Problem details: Extract the run of lines that starts at the top of the records below and ends at the line with "Task: Click the English major text", keeping both ends and excluding pictures.

Stored items
--- --- ---

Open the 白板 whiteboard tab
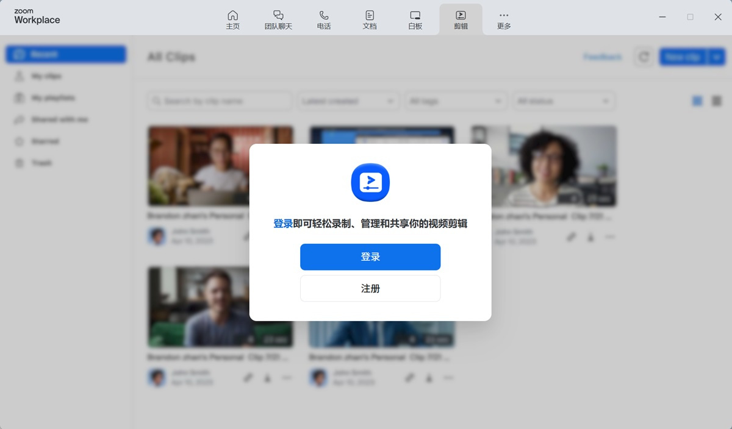The width and height of the screenshot is (732, 429). click(x=415, y=20)
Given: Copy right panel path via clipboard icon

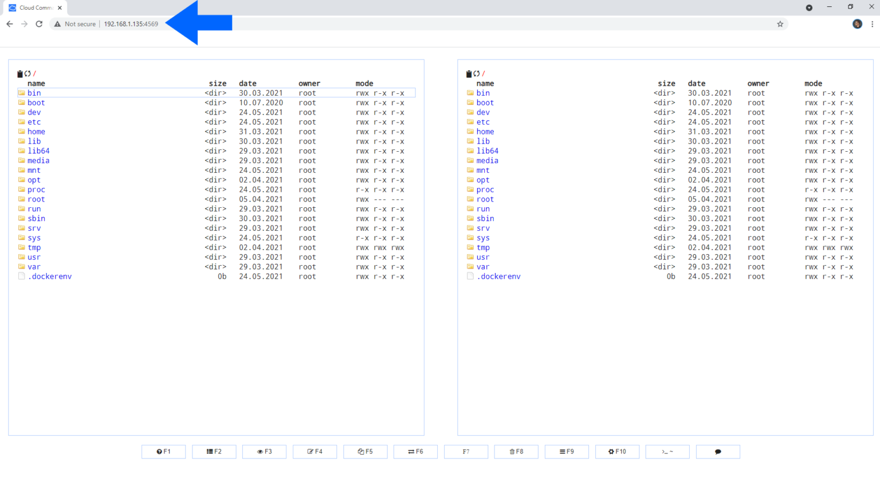Looking at the screenshot, I should click(x=469, y=74).
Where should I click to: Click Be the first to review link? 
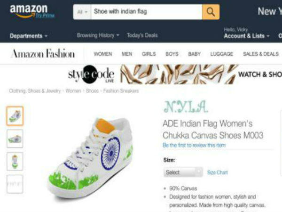coord(194,145)
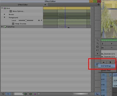
Task: Click the Effect Editor fast menu icon
Action: (x=98, y=4)
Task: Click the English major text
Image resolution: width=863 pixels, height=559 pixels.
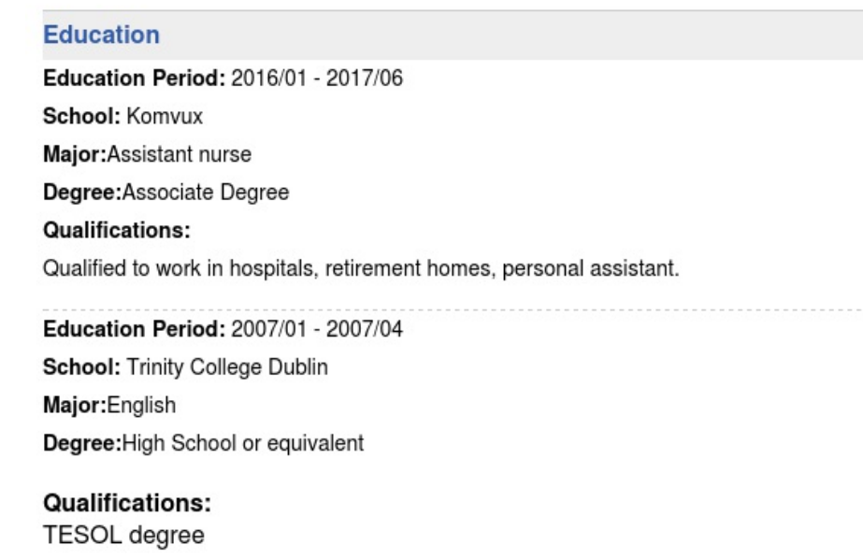Action: (x=141, y=406)
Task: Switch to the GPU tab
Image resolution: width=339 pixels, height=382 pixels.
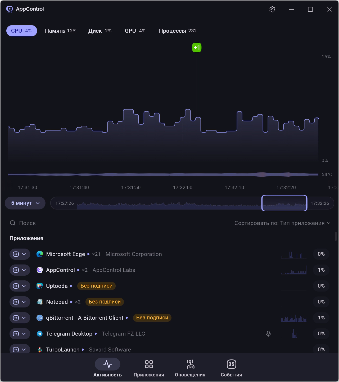Action: 135,31
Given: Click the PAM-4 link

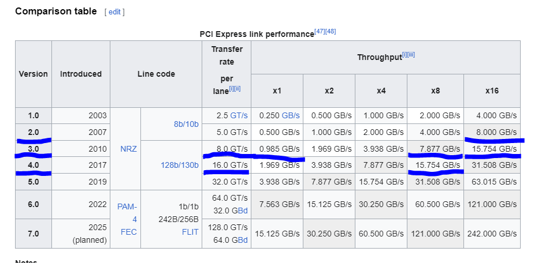Looking at the screenshot, I should click(x=127, y=213).
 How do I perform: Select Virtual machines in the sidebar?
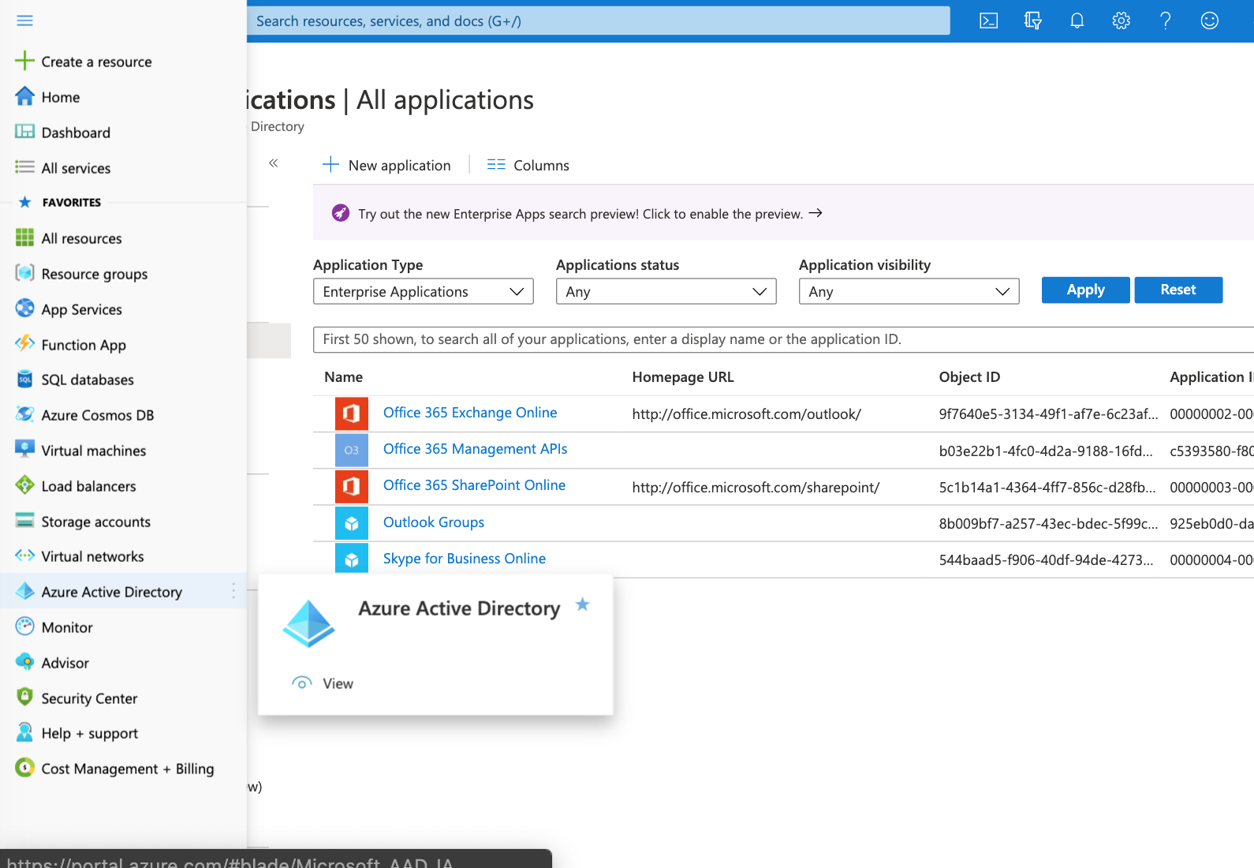93,451
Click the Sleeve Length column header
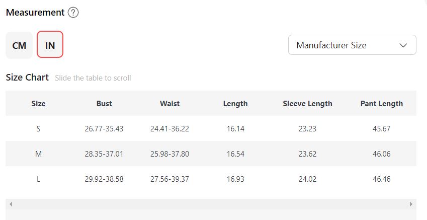Viewport: 427px width, 220px height. 307,103
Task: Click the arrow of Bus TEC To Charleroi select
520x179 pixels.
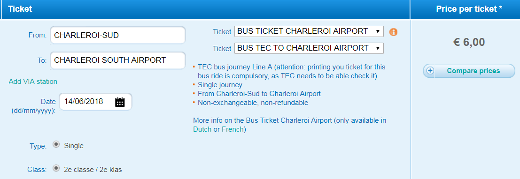Action: pos(378,48)

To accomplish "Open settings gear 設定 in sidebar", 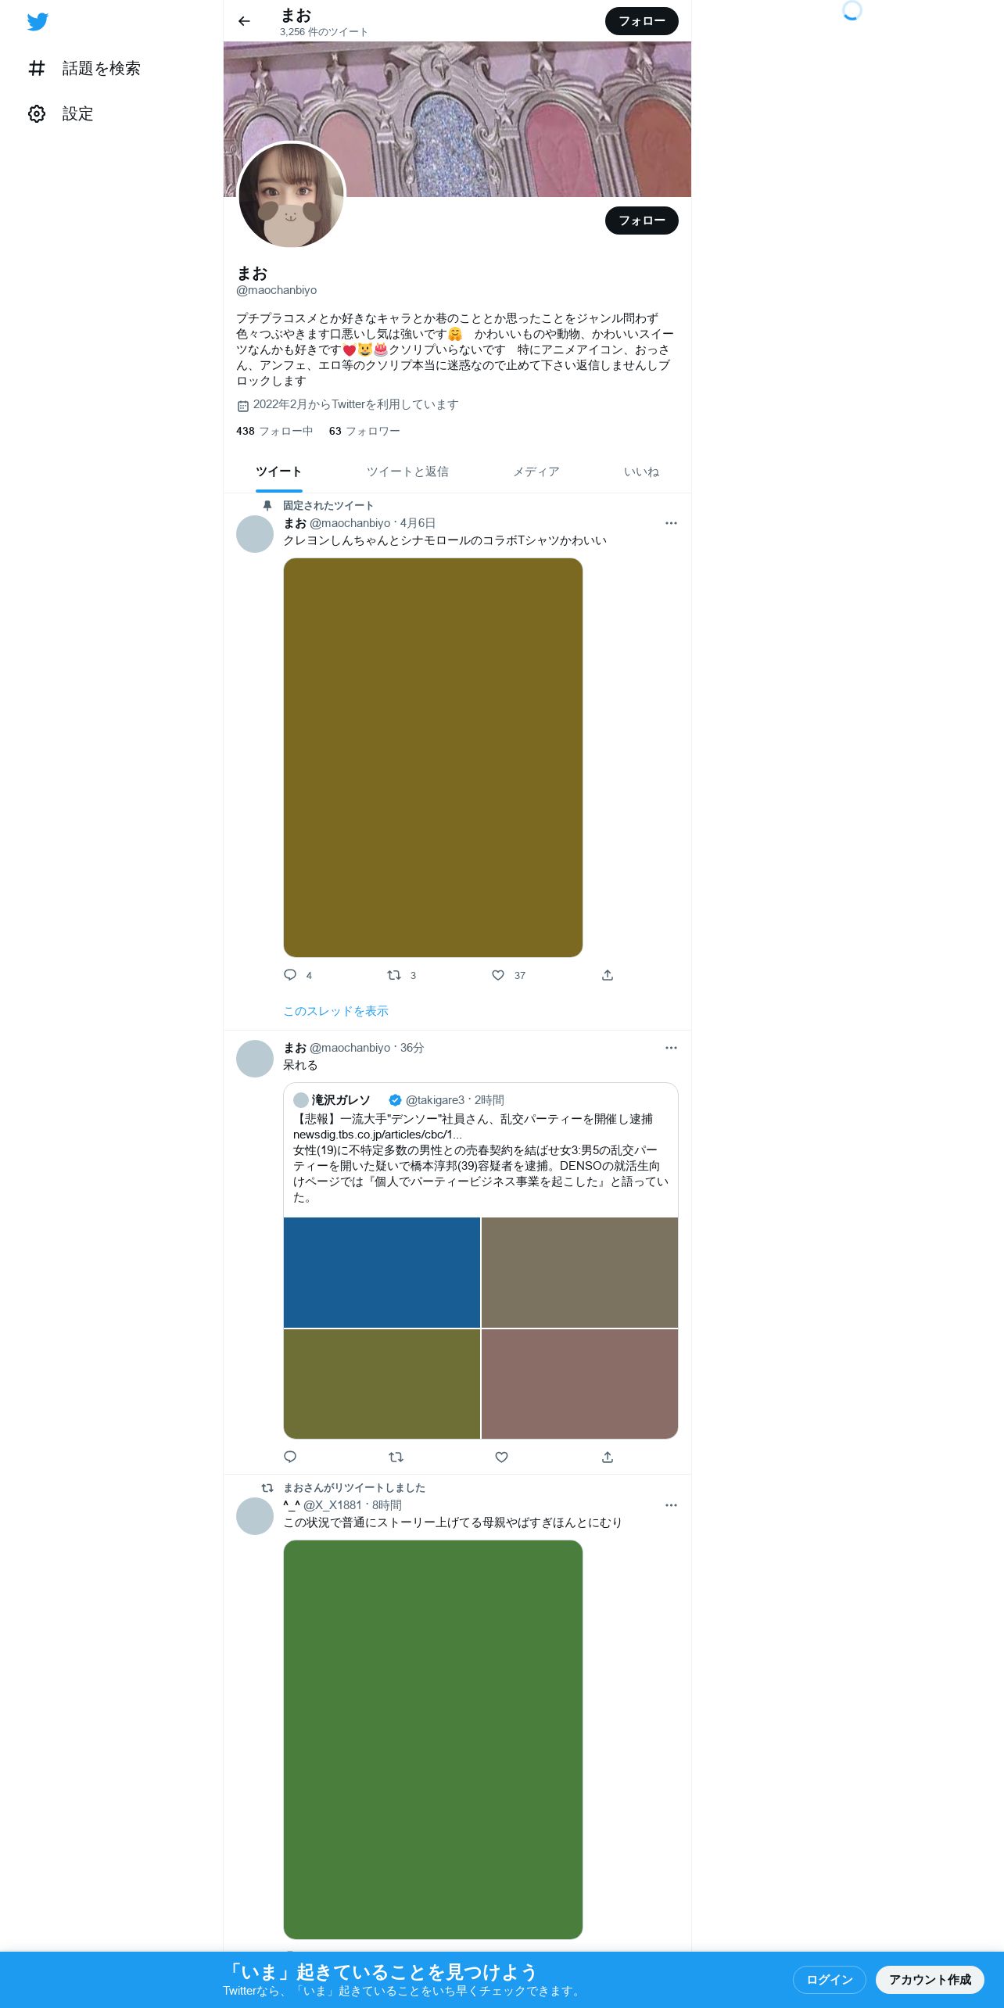I will coord(61,114).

--- --- ---

Answer for this exercise:
Open the 白板 whiteboard tab
The width and height of the screenshot is (732, 429). click(x=415, y=20)
Given: Copy right panel path via clipboard icon

Looking at the screenshot, I should click(x=469, y=74).
Where should I click to: Click Be the first to review link? 
coord(194,145)
Task: Click the Effect Editor fast menu icon
Action: (x=98, y=4)
Task: Click the English major text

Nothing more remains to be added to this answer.